Re: [PATCH] sched: select 'idle' cfs_rq per task-group to prevent tg-internal imbalance
From: Peter Zijlstra
Date: Wed Jul 02 2014 - 09:15:23 EST
On Wed, Jul 02, 2014 at 02:49:18PM +0200, Peter Zijlstra wrote:
> Clearly I need to go take out all these things because people don't seem
> to know this and SCHED_DEBUG isn't a big enough hint. Tedious.

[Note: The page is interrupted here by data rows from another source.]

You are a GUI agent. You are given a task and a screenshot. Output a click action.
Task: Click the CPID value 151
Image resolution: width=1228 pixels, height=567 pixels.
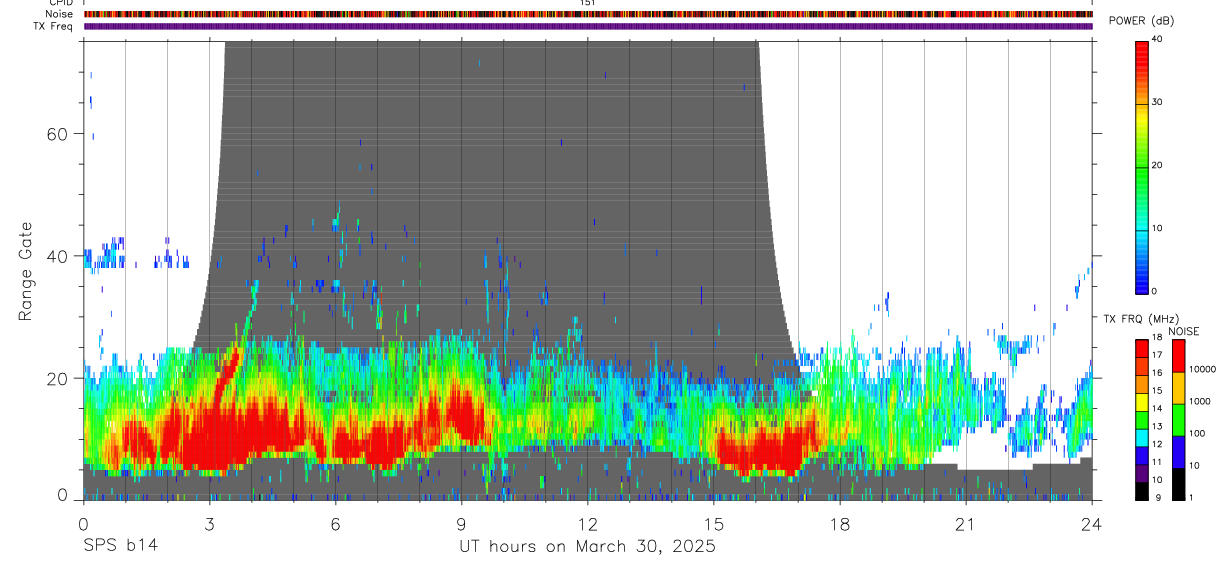pos(588,3)
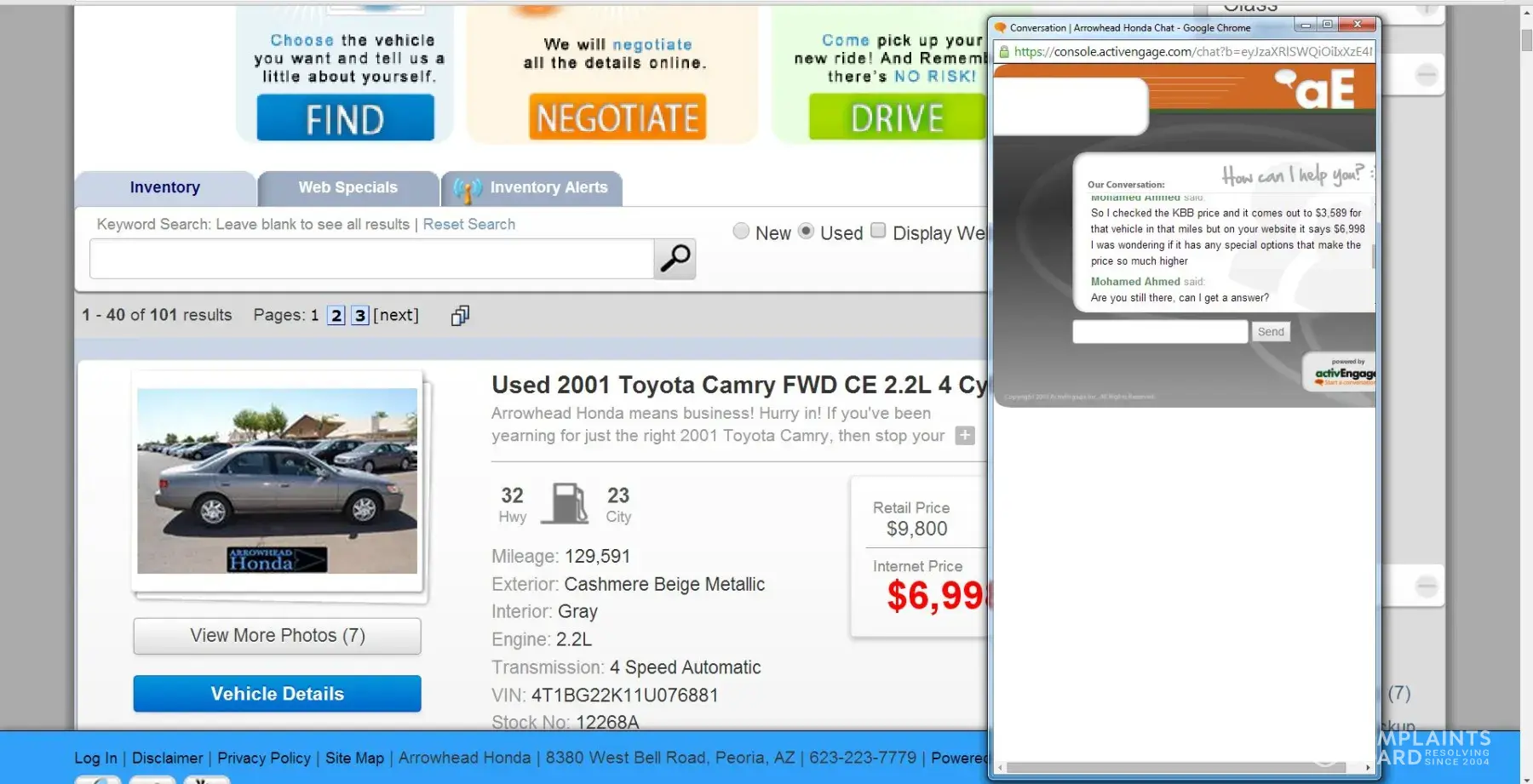Click the upper gray minus circle icon
This screenshot has height=784, width=1533.
(x=1426, y=76)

Maybe this would be enough clue?
---
include/linux/kernel.h | 1 +
include/linux/sched/sysctl.h | 6 +++++
kernel/panic.c | 2 ++
kernel/sched/core.c | 59 +++++++++++++++++++++++++++++++++++---------
kernel/sched/fair.c | 3 +++
kernel/sched/sched.h | 2 ++
kernel/sysctl.c | 18 +++++++-------
7 files changed, 70 insertions(+), 21 deletions(-)
diff --git a/include/linux/kernel.h b/include/linux/kernel.h
index 4c52907a6d8b..e2dd5ca9e6bf 100644
--- a/include/linux/kernel.h
+++ b/include/linux/kernel.h
@@ -470,6 +470,7 @@ extern enum system_states {
#define TAINT_FIRMWARE_WORKAROUND 11
#define TAINT_OOT_MODULE 12
#define TAINT_UNSIGNED_MODULE 13
+#define TAINT_DEBUG 14
extern const char hex_asc[];
#define hex_asc_lo(x) hex_asc[((x) & 0x0f)]

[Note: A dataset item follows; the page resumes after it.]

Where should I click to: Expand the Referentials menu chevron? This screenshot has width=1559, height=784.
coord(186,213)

diff --git a/include/linux/sched/sysctl.h b/include/linux/sched/sysctl.h
index 596a0e007c62..9d8f04bc555d 100644
--- a/include/linux/sched/sysctl.h
+++ b/include/linux/sched/sysctl.h
@@ -60,6 +60,12 @@ extern unsigned int sysctl_sched_time_avg;
extern unsigned int sysctl_timer_migration;
extern unsigned int sysctl_sched_shares_window;
+int sched_debug_proc_dointvec_minmax(struct ctl_table *table, int write,
+ void __user *buffer, size_t *lenp, loff_t *ppos);
+
+int sched_debug_proc_doulongvec_minmax(struct ctl_table *table, int write,
+ void __user *buffer, size_t *lenp, loff_t *ppos);
+
int sched_proc_update_handler(struct ctl_table *table, int write,
void __user *buffer, size_t *length,
loff_t *ppos);
diff --git a/kernel/panic.c b/kernel/panic.c
index 62e16cef9cc2..e407bf59546c 100644
--- a/kernel/panic.c
+++ b/kernel/panic.c
@@ -224,6 +224,7 @@ static const struct tnt tnts[] = {
{ TAINT_FIRMWARE_WORKAROUND, 'I', ' ' },
{ TAINT_OOT_MODULE, 'O', ' ' },
{ TAINT_UNSIGNED_MODULE, 'E', ' ' },
+ { TAINT_DEBUG, 'G', ' ' },
};
/**
@@ -243,6 +244,7 @@ static const struct tnt tnts[] = {
* 'I' - Working around severe firmware bug.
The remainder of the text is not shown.